Spurred on by a determination to never see a repeat of the Mid Staffs scandal, the Government has sought to grapple with the issue of patient safety. A tougher inspection regime has been introduced, which led to 27 hospitals being placed under special measures and put on improvement plans. The law was changed to bring in a duty of candour aimed at tackling the pervasive blame culture within the NHS. There have been attempts to usher in greater transparency, with trusts now required to publish yearly data about the number of deaths and accidents in their hospitals. A special taskforce was also commissioned to investigate the scale of "never events" and advise on a new set of national standards to prevent mistakes.

A key challenge, however, is the question of how medical professionals providing sensitive or invasive treatment should be regulated. While doctors are required to be registered through the General Medical Council, there are tens of thousands of other healthcare professionals who are not subject to any form of statutory oversight - with high standards across different medical professions being enforced purely due to the efforts of voluntary organisations. The unregulated workforce within the NHS includes those with responsibility for procedures that have the potential to cause significant harm if things go wrong, such as fitting pacemakers, performing lung function tests, and diagnosing hearing loss.

This is a fundamental issue when it comes to ensuring patient safety. Statutory regulators are empowered by law to monitor the actions of the workforce, have structures in place to identify or allow the reporting of incidents, and can discipline or even strike off professionals if appropriate.

Despite an accreditation scheme run by the Professional Standards Authority, voluntary registers have no such power. Although they are run by diligent professionals determined to uphold high standards, they are hamstrung by having limited resources to identify negligence or mistakes, and no legal authority to sanction incompetent practitioners.

What does this mean in practical terms? If a doctor causes harm to a patient, their negligence would be identified and the doctor investigated. They could be suspended or even struck off. But if an unregulated professional were to harm a patient, the issue might go undetected. Even if the person responsible was a member of a voluntary body, they could simply resign from the register and resume their career elsewhere with little or no consequence for their actions.

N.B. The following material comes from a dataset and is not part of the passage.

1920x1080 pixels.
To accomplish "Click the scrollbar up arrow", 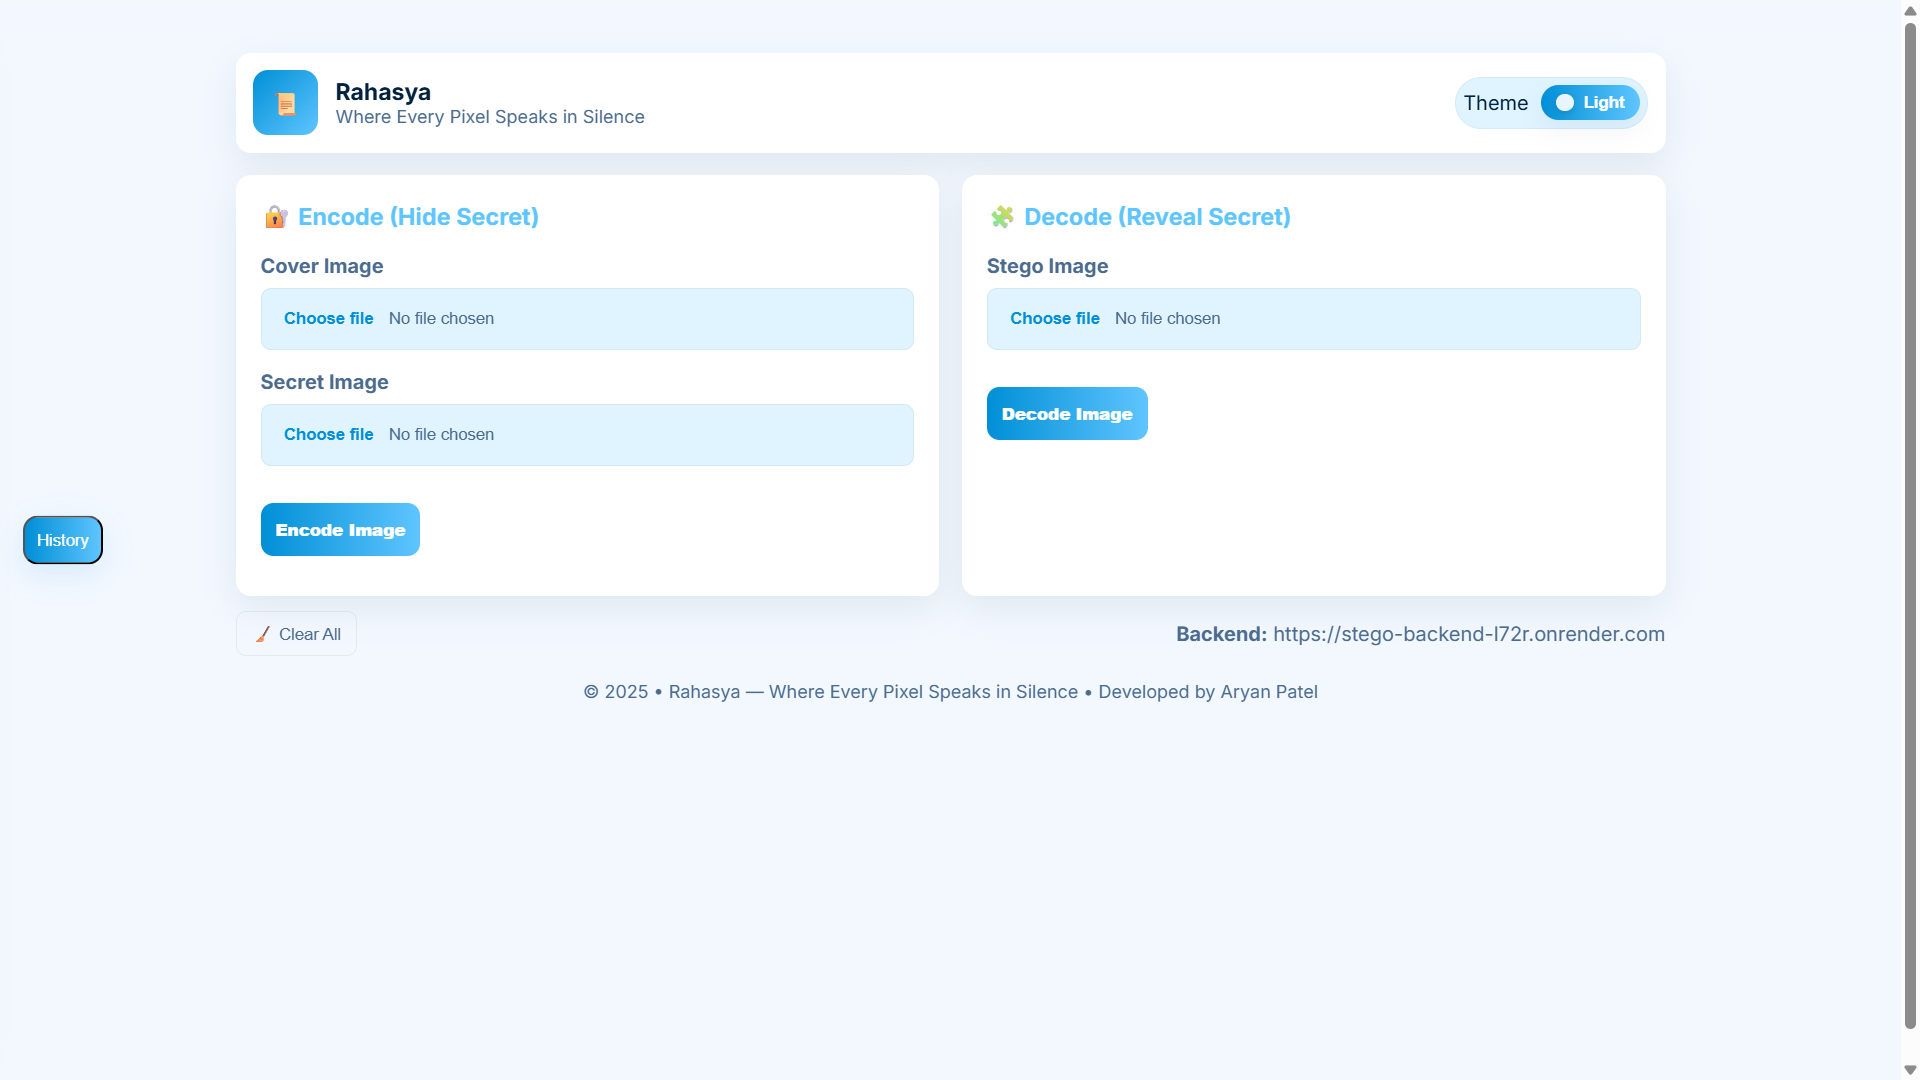I will (x=1910, y=9).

These scenarios are not hypothetical. For that reason, many voluntary registers, aware of the limited powers granted to them through the Professional Standards Authority, are campaigning for statutory regulation for thousands of healthcare professionals. This is a move endorsed by the Health and Care Professions Council and the Health Select Committee, as well as organisations such as the Registration Council for Clinical Physiologists, which represents professionals working in fields such as cardiology, neurophysiology and respiratory physiology.

Too much of the debate around the NHS has been focused on the impact of funding cuts or the degree to which private providers should be able to deliver services to patients. However, more needs to be done to reassure patients that they will be safe in hospital. The Government should look at the extent to which it is prepared to allow so many healthcare professions to operate with such limited oversight. There should be a process in place whereby a voluntary register can be granted statutory authority if a clear and compelling case can be made that this is required to protect patient safety.

This approach will not eliminate all clinical negligence, but it would make the biggest contribution in ensuring that medical errors are kept to a minimum and end the situation where voluntary registers are handcuffed in their attempts to protect patient safety without the backing of the law.